(Pixel coordinate grounding data)
[Start of Attachment]

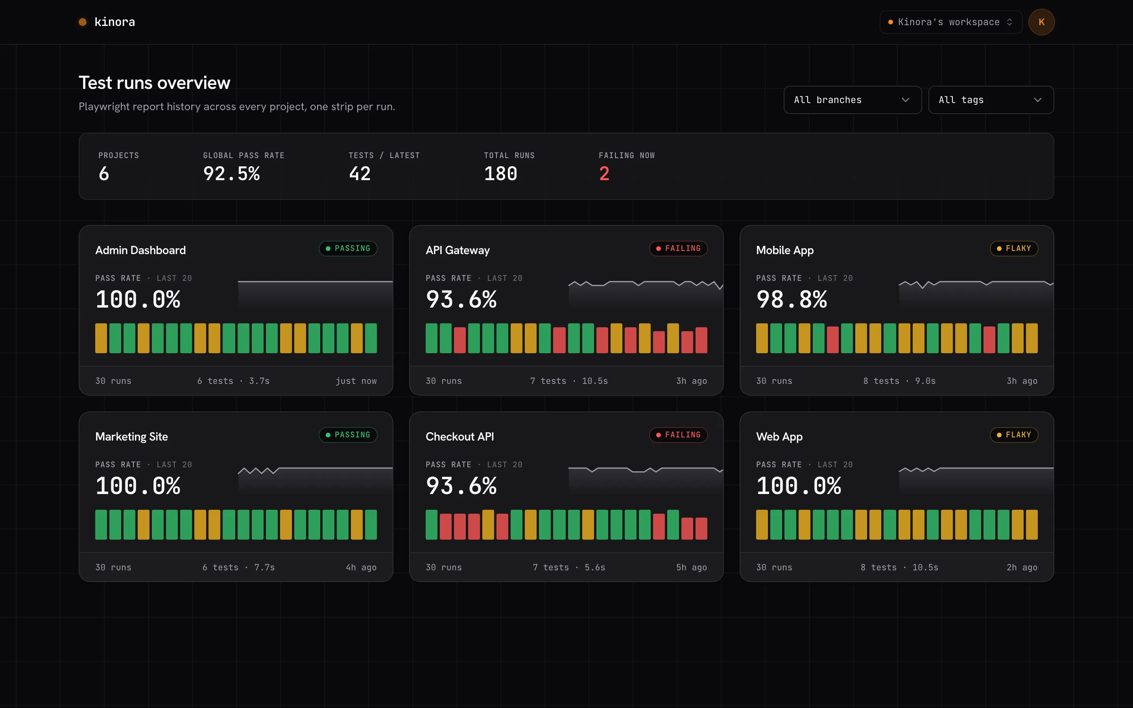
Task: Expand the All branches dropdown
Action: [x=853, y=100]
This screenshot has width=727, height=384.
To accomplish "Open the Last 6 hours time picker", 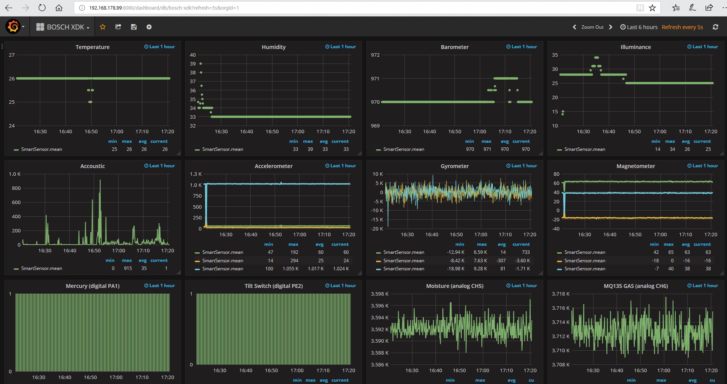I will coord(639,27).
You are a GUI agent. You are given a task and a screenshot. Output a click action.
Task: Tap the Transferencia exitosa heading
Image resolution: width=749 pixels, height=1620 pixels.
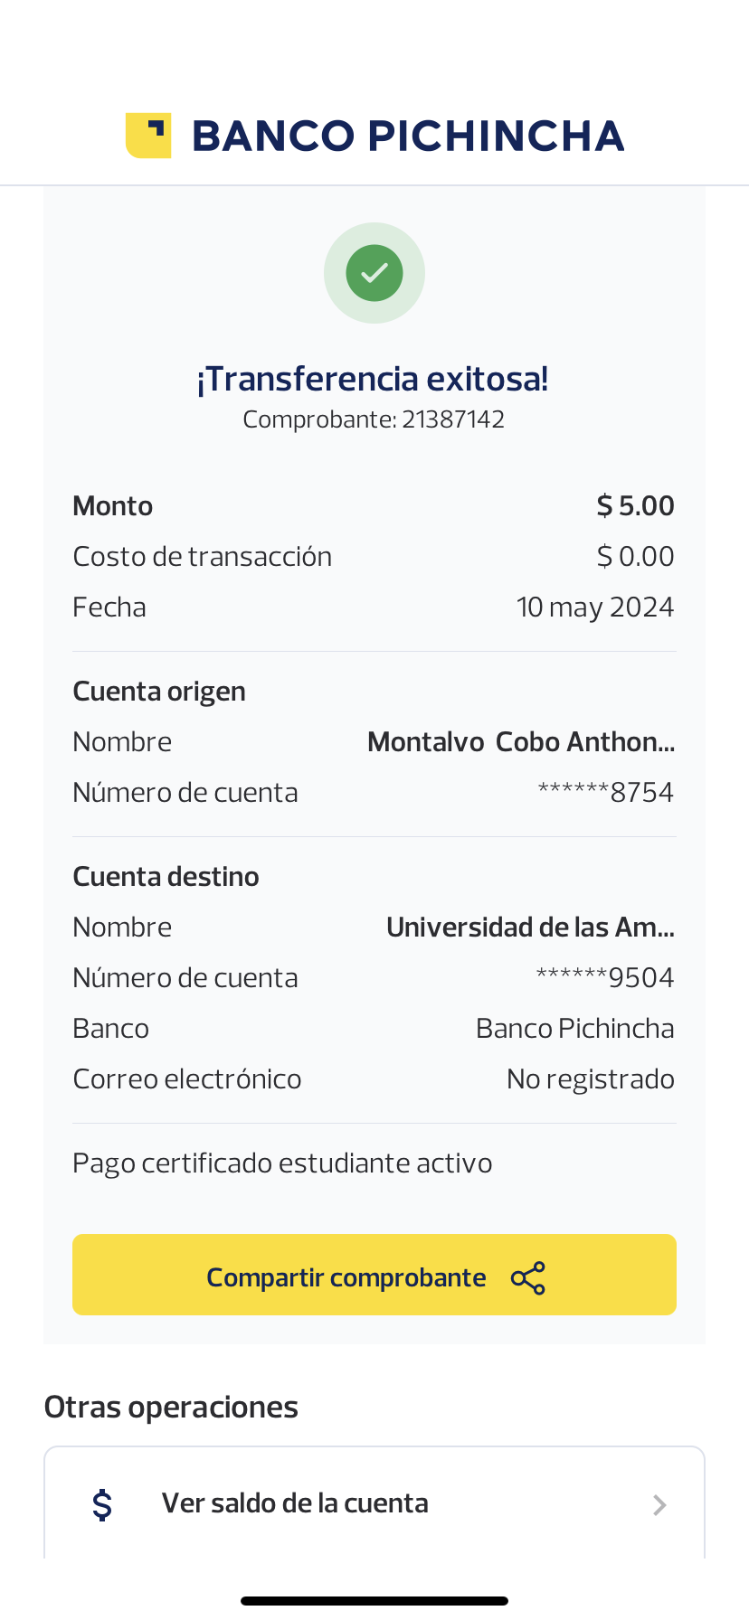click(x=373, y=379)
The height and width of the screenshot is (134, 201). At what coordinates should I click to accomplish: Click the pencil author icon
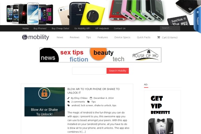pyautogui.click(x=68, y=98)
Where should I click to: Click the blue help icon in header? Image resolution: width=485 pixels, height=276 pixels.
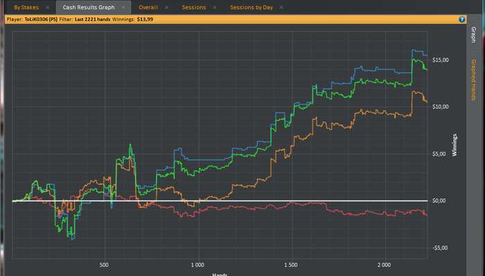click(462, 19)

[End of Attachment]
[Start of Attachment]

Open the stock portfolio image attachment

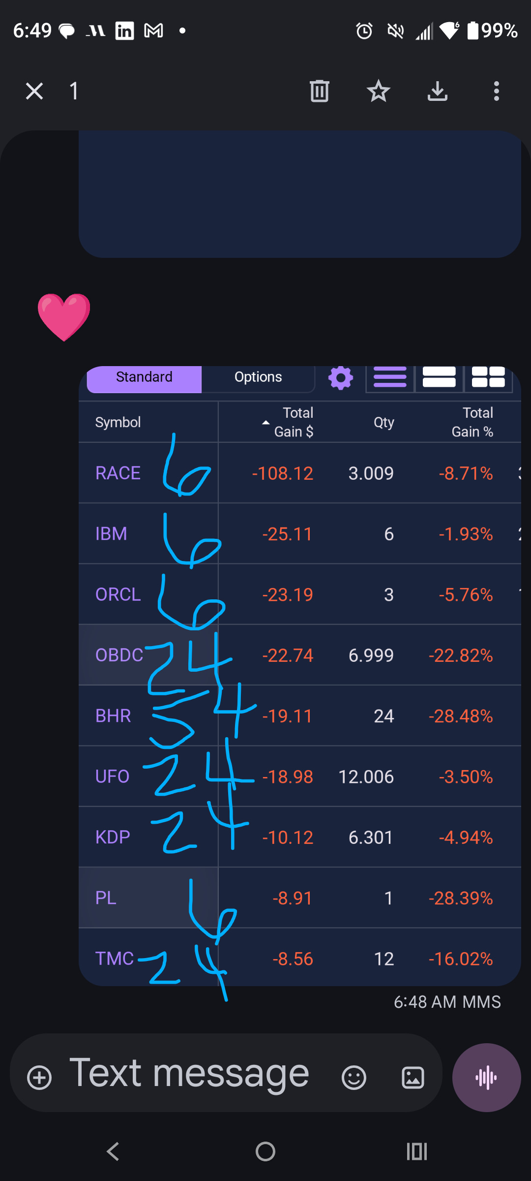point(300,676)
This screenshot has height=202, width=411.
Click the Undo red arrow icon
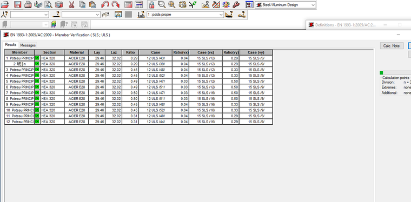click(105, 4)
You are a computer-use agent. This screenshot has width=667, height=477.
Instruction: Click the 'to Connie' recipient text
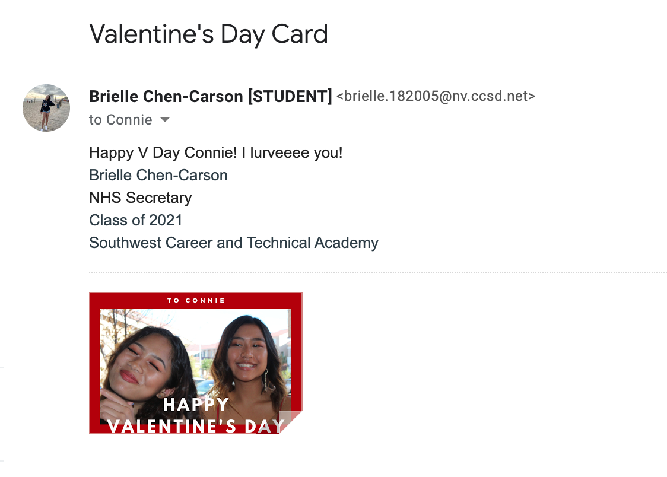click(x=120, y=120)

[End of Attachment]

Provide the number of lines in the records above that contain the word "This", with no additional words.

3